Although somewhat disappointed at being deprived of a spectacle he had felt curious to witness, he still remained on his perch upon the tree. His apprehension of being pursued by the bandits of Arroyo had not yet forsaken him; and in such a contingency, he believed that he would be safer among the branches than upon the ground. He could watch for Costal and Clara coming back through the water, and then rejoin them as they returned to take possession of their horses, which were still visible to him upon his elevated post.

For a short time he remained in his position without hearing any noise in particular, or seeing anything calculated to alarm him. Then a sound reached his ears that came from a direction opposite to that in which lay the lake. It was a booming sound, like the report of a cannon—shortly after followed by another and another of precisely similar intonation.

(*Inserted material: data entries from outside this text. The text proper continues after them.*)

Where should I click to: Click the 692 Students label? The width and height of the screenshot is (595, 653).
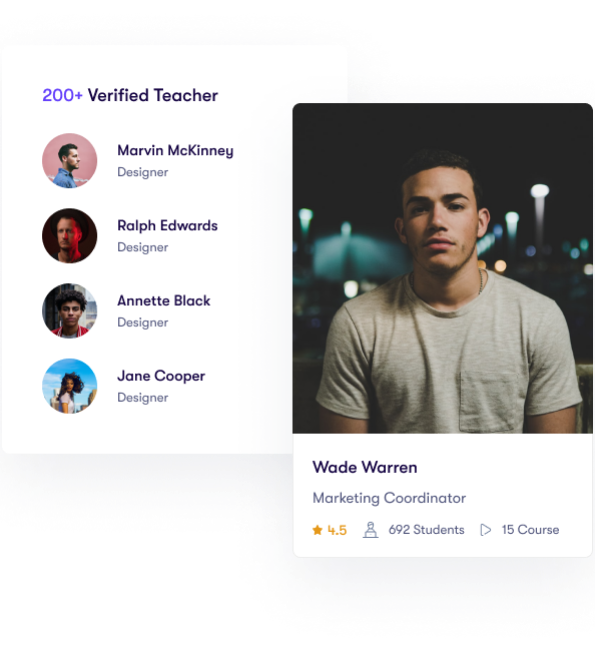(x=426, y=530)
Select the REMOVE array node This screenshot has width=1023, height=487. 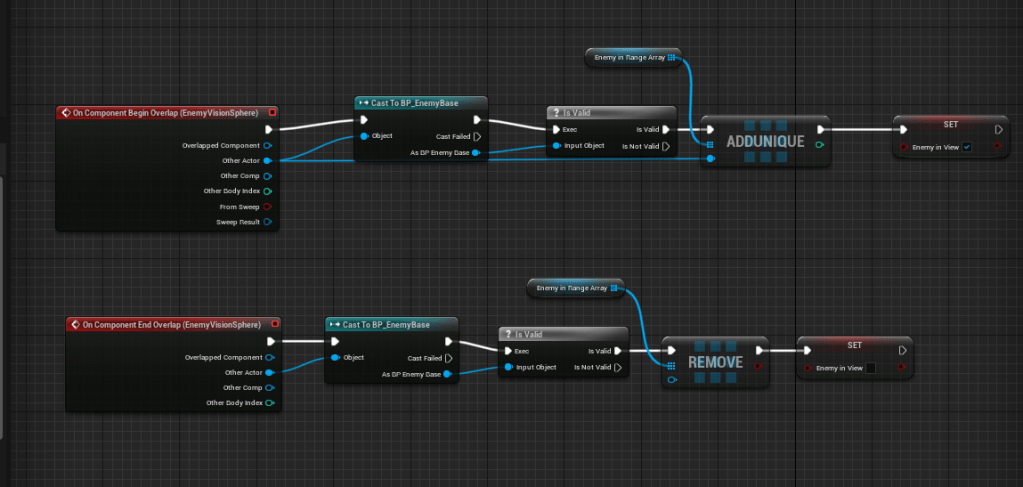click(x=714, y=362)

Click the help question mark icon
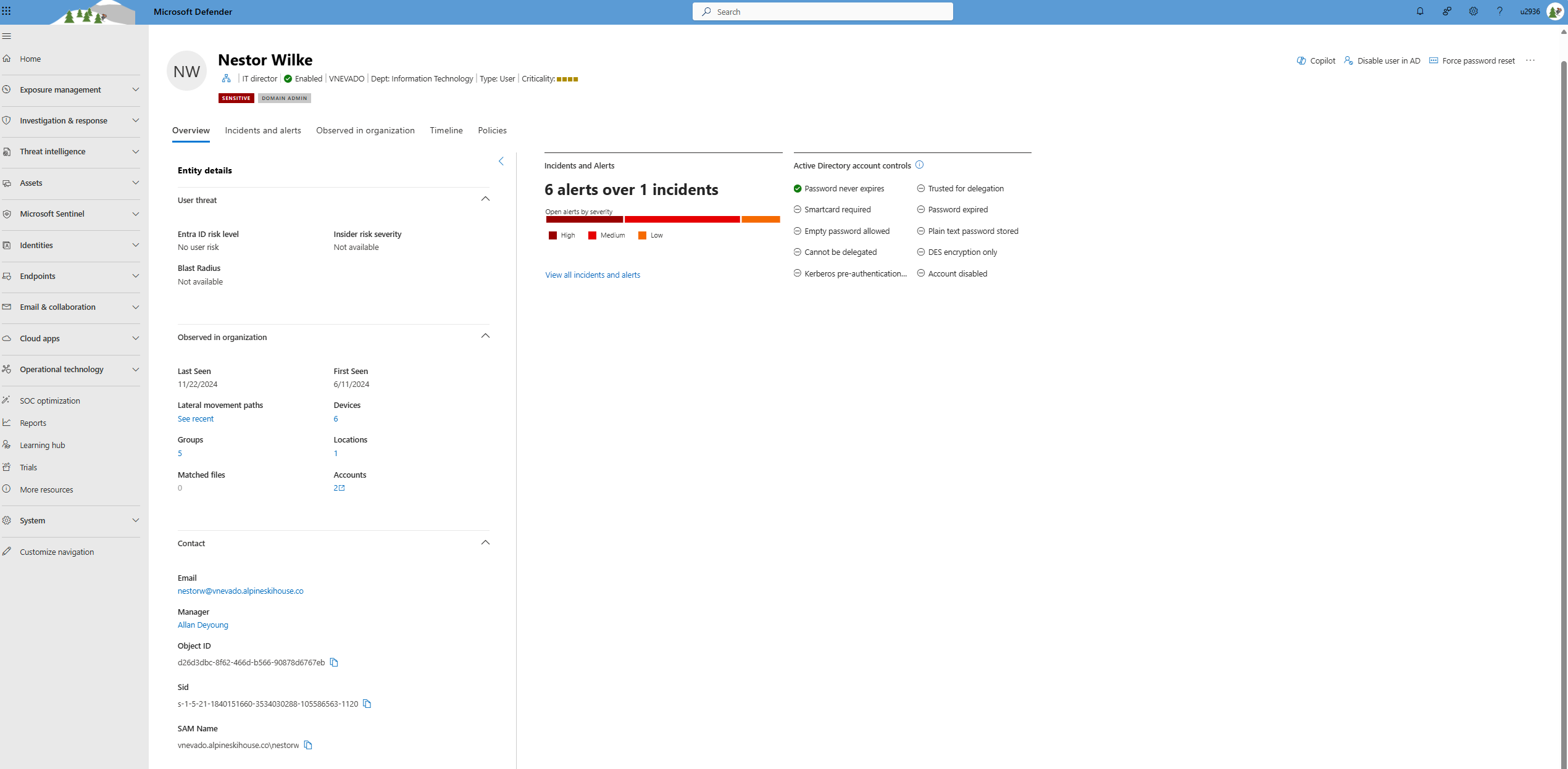coord(1498,12)
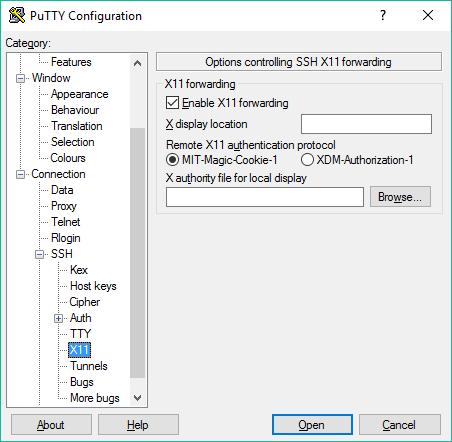This screenshot has height=442, width=452.
Task: Collapse the Connection tree node
Action: pos(21,174)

Don Cornelio had no suspicion that at that very moment the hacienda of San Carlos was being attacked by the garrison of Del Valle, and that the noise he heard was the report of the howitzer battering in the gates of the building.

Although at first rendered uneasy by these inexplicable sounds, as they soon after ceased to be repeated, Don Cornelio no longer troubled himself to explain them. He had heard so many others, as mysterious as they, that he despaired of finding an explanation. As time passed, however, and neither Costal nor Clara showed themselves, the Captain began to feel a strong desire to sleep, and his eyelids every moment grew heavier, until at length he felt that he could no longer resist the desire. Like Colonel Tres-Villas, on the preceding night, he took the precaution, before committing himself to slumber, of making secure against a fall; and for this purpose he attached himself with his sash to one of the branches. In another minute he was in the land of dreams, unconscious of the singularity of the couch on which he was reclining.